EXTRACTED INFORMATION =

'''

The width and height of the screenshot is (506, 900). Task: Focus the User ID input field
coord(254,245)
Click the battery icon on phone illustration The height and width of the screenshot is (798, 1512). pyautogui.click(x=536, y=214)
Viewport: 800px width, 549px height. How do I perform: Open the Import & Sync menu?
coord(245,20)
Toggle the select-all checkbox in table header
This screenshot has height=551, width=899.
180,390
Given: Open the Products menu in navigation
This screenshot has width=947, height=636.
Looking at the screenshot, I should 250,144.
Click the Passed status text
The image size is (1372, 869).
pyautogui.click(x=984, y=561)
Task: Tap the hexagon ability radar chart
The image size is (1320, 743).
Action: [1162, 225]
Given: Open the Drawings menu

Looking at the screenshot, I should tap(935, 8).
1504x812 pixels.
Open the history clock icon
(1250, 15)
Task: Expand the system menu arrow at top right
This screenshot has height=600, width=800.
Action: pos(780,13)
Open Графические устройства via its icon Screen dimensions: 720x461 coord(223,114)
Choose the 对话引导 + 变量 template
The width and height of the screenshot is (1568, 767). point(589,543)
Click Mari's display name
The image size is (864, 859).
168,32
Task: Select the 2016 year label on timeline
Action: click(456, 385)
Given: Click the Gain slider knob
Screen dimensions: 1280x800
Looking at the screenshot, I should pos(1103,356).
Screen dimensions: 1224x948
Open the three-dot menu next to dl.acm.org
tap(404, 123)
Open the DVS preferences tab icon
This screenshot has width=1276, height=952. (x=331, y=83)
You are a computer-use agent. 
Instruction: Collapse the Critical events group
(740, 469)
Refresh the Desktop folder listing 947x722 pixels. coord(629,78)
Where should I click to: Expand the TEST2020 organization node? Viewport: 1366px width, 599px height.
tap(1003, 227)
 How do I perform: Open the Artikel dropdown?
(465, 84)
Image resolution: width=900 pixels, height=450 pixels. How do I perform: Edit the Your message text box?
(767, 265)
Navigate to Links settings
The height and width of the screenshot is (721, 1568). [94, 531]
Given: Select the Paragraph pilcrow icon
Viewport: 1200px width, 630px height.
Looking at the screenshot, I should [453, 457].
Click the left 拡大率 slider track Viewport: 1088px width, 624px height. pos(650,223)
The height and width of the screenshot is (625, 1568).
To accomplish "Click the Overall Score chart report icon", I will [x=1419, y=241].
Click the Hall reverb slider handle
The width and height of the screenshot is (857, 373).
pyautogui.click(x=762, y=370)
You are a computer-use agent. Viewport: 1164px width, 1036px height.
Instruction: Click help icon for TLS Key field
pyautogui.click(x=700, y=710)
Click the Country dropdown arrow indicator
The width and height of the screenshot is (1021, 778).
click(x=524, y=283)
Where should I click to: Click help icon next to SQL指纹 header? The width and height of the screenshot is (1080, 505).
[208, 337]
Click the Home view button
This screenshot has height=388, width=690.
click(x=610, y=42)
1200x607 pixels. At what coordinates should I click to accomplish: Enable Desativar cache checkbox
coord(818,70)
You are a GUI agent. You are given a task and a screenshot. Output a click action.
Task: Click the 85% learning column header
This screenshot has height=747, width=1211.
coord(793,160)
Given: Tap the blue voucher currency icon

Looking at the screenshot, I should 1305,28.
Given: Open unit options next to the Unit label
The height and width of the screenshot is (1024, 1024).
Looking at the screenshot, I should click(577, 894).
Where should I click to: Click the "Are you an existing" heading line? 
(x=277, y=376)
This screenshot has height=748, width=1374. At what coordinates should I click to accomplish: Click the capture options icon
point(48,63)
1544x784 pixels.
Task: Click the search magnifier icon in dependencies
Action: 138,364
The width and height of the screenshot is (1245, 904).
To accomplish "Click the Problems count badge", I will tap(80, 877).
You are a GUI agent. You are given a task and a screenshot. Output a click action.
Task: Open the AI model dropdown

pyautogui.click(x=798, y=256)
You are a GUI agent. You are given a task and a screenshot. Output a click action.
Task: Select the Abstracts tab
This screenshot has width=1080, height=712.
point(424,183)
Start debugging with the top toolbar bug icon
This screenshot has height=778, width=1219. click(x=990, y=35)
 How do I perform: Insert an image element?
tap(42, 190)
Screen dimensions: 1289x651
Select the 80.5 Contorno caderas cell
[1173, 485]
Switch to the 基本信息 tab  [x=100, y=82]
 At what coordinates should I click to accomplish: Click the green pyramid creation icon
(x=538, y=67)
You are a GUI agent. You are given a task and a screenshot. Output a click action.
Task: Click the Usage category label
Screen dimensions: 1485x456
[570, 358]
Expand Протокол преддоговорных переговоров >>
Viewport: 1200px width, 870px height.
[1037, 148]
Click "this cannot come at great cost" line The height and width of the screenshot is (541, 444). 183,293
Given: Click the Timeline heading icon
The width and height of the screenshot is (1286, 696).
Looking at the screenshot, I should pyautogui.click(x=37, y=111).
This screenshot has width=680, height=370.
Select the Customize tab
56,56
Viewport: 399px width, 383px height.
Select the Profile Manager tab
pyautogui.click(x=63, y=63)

'''

THE PROBLEM =
Return exactly the lines above from the line that has "This screenshot has width=947, height=636." through the line that has "Click Mari's display name", inclusive, and nothing else.

RESULT FOR THIS EXERCISE =
This screenshot has width=947, height=636.
Looking at the screenshot, I should 250,144.
Click the Passed status text
The image size is (1372, 869).
pyautogui.click(x=984, y=561)
Task: Tap the hexagon ability radar chart
The image size is (1320, 743).
Action: [1162, 225]
Given: Open the Drawings menu

Looking at the screenshot, I should tap(935, 8).
1504x812 pixels.
Open the history clock icon
(1250, 15)
Task: Expand the system menu arrow at top right
This screenshot has height=600, width=800.
Action: pos(780,13)
Open Графические устройства via its icon Screen dimensions: 720x461 coord(223,114)
Choose the 对话引导 + 变量 template
The width and height of the screenshot is (1568, 767). point(589,543)
Click Mari's display name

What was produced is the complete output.